CONCEPT AND EXPERIMENTAL DESIGN IN THE STUDY OF STRESS AND PERSONALITY

Publication: American Journal of Psychiatry

Abstract

We have attempted, albeit in a somewhat circuitous fashion, to point up the kinds of experiences in the conduct of research that have led us to a critical reexamination of our concepts and experimental design in the field of psychosomatic relationships. In closing we wish to comment on the rôle of the clinician in this area of investigation and to make several recommendations derived from our own struggles for those who would participate in such work.
In the hospital and in the clinic it is the clinician who must estimate the order and severity of the patient's illness, select and administer therapy, and attempt to predict his future adjustment capacity. No matter how much or what kind of information is afforded him from other sources he must work directly with the patient in a rather specialized relationship. His powers of observation plus his shared experiences with the patient enable him to make those judgments that determine the ultimate evaluation of the case. It is the synthesizing quality of his observations, related as they are to the empathic bond between physician and patient, that is the singular advantage he possesses over all other techniques available for the study of the patient. It is also the basis for certain disadvantages and for the particular prejudices of psychiatry in the field of research. A major disadvantage lies in the subjective quality of much that enters into the formulation of these "synthetic judgments" and the difficulty one has in abstracting them to such a point that they may be treated as logical inferences from classifiable data. The clinician attaches value, meaning, and predictive significance to phenomena expressed behaviorally. It is necessary and proper that we do so even as we recognize that in so doing we may for the time being make it more difficult if not impossible to arrive at those epistemic correlations with the data of physiology that might lead to the global concepts we desire. We cannot fall back upon the constructs of physics and chemistry and do justice to the kinds of judgments it is ours to render.
In our introduction we stated that for us a concept of stress has relevance in terms of a concept of personality organization. Essential to any concept of personality dynamics, whether it be expressed in terms of psychoanalytic, topological, or Hullian mechanisms, is the viewpoint that behavior is motivated and occurs when a need, drive, or tension state exists in the organism. Without belaboring instinct theory we are reasonably secure in positing the existence of certain conditions in the organism that we may call tension states.
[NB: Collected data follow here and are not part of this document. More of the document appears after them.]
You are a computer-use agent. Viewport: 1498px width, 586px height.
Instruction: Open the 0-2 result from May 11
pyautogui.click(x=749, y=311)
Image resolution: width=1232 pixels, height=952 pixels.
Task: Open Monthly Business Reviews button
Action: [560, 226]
These originate in disturbances of homeostasis, but with learning and maturation they come to operate effectively in the absence of immediate tissue requirements and ever more in a qualified relationship with environmental conditions. In response to these tensions we develop techniques of adjustment the aim of which is to reduce them to subthreshold levels. For the clinician, behavior, whatever its qualities may be, is a manifestation of change in tension states. The attributes of these tension states are dependent variables not only of the given stimulus, but of the pre-potent characteristics of the total organism as the emergent, on-going product of his experiences operating in and through the physiological matrix by means of which he occupies a position in a space-time field.
This being true, then collaborative research is by definition necessary for an ultimate understanding of human behavior at any or all levels. In our experimental design each of us shall, despite our differences in viewpoint, critically define three phases of the study as elements within a structured whole:
1. The stimulus—its form, magnitude, and meanings.
2. The mediating mechanisms within the organism—not the organism as a whole.
3. The response—its quality and quantity as a function of the stimulus and the mediating mechanisms.
Because of our differences any experiment will yield discrete sets of data which have significance primarily in an equally discrete frame of reference. In our zeal for holistic concepts we must guard against two tendencies:
1. The premature attempt to "explain" psychiatric phenomena in terms of physiologic data (and vice versa) on the basis of statistical correlations alone.
2. The tendency to ignore the data of our colleagues because we cannot translate them conveniently to our special needs.
As each discipline develops its own conceptual framework more adequately the kind of interpenetration we desire will occur and then we shall see emerge those unifying concepts necessary for a true science of human behavior.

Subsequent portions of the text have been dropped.